Its essential features are:
- Function Chart is an open system with block-oriented design
and the possibility to generate C-code for real-time applications.
It may be handled like standard
Simulink
blocks, i.e. there is no special window and no additional run of
a compiler in case of simulations or of a function chart coder in
case of a real-time application.
- With regard to the graphical presentation, i.e. the block icons, it
is intended to approach the
VDI /
VDE
guideline 3684 "Description of event-driven motion processes by
function charts". This guideline has been worked out by the
GMA committee 4.12 "Motion control of machine tools and processing
machines" and is published by
Beuth Berlin.
- Examples for important unavoidable variances of the graphical
presentation of the library Function Chart in comparison with
guideline 3684 are the connection of the
KB
block (
comment block) with the output of a state block (originally on
the right side of a
state block, e.g.
ZA),
the general graphical marker of the action direction via arrows
(originally for upward action direction only) and the connection of
events to event blocks via "goto" blocks (originally event names
without squared brackets and not within a block). The comment block
is able to transmit parameters of different definition but no
mathematical equation in contrast to the guideline.

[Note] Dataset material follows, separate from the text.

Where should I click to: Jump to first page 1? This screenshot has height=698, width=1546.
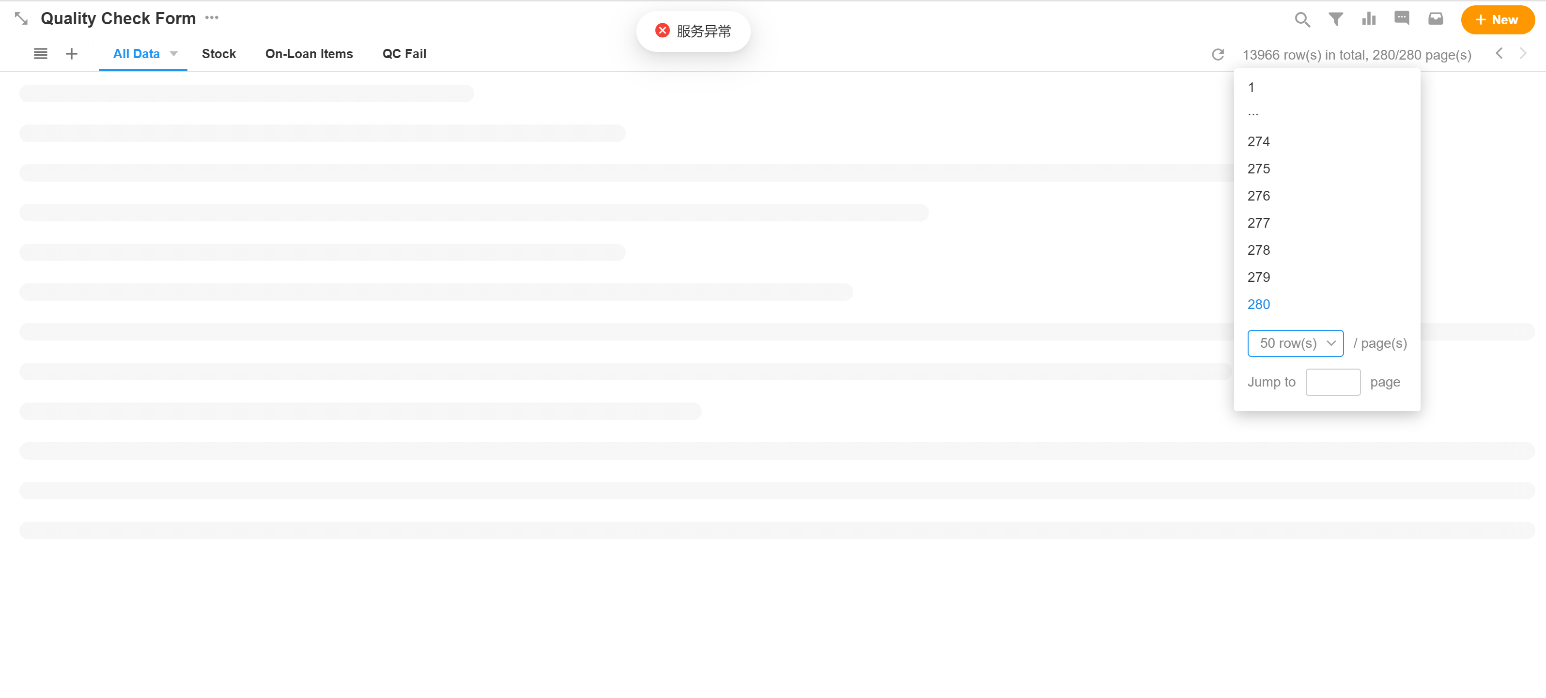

- There are no limitations with reference to the nesting of
branching and junction in a function chart, i.e. parallel and
alternativebranches may be arbitrarily nested according to the syntax.
- There are no limitations with reference to the creation of sub
function charts (subsystems). Consequently large function charts may
be arbitrarily divided for screen-compatible programming of the
motion processes. Please note however that the block icons containing
these subsystems will not have any specific block icon. For this
case it is recommended to choose a text for good recognition
(display command in block mask menu).
- The state numbers are freely selectable as natural numbers from
1 to 9999 without zero. There is no connection between the internal
Simulink
automatic block numbering and the freely selectable state numbers.
- The definition of a function chart number and a state number makes
it possible to handle several function charts simultaneously.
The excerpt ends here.